We have to make a greater effort with LEONARDO, with training. We cannot simply say there is a training programme. We must make every effort to help the trainers get into the small businesses to give real help. Again, for all the desire on the part of the EIB and the EIF, with their ECU 2 billion of funds, they are too remote. The intermediaries have an important job to do in telling small businesses that funds do in fact exist to help them.
The second aim of the integrated programme is to illustrate best practice and to have it adopted. I will give you an example. The mutual credit guarantee schemes which flourish in about five of the twelve Member States are almost wholly unknown in the United Kingdom and other Member States. But because it provides better access to finance, because it provides better access to expertise in smaller businesses, that kind of scheme should be used as best practice and flourish elsewhere in the European Community.
All these proposals from the Commission are to be welcomed, as, too, is the desire to have a directive on cross-border payments, since 36% of firms are still being double-charged by many of Europe's ten thousand banks.
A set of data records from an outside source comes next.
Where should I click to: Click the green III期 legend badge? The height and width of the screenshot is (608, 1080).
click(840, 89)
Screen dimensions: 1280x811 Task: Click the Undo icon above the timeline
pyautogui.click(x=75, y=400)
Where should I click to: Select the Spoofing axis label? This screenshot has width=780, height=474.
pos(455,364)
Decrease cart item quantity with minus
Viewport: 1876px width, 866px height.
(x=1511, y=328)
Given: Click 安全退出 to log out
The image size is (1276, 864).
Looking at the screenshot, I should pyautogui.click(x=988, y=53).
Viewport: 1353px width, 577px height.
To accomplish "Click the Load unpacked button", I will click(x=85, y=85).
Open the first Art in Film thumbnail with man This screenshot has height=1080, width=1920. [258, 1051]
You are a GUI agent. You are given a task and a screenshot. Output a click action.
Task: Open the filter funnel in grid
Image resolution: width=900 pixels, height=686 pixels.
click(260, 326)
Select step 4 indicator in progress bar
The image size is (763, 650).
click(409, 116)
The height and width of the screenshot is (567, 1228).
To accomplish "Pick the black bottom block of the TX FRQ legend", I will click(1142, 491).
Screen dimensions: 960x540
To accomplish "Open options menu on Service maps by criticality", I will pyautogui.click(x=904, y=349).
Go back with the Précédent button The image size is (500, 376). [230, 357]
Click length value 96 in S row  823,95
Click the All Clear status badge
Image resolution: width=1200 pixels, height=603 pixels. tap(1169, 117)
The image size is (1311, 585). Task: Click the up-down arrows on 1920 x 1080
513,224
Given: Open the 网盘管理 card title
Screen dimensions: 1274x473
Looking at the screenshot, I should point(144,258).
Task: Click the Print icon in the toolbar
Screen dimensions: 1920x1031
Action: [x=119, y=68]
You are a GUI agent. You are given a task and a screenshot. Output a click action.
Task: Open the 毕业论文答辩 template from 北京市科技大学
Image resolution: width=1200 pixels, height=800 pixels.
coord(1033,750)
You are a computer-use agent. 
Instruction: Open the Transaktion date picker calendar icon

This recognition by the Commission that we are now living in a single European market is an absolutely essential prerequisite for further action. But I would claim that the Commission is still a reluctant player on this stage. The Commission's reluctance is evident from the fact that the measures are only horizontal, there is no legal basis and there is no extra budgetary provision to back these two reports. We must do more. The Commission must act decisively to sweep away the legal and administrative red tape. By completing the internal market, we can have one set of rules for our small business to work by, and that set of rules must be widely publicized and very closely monitored. We can help by completing the internal market.
Let me conclude by saying that the most important statistic in the report is that 6% of small businesses in the European Union do not want to grow at the moment. We must have action. We must listen, consider and then act to ensure that small businesses flourish in the European Union of the future.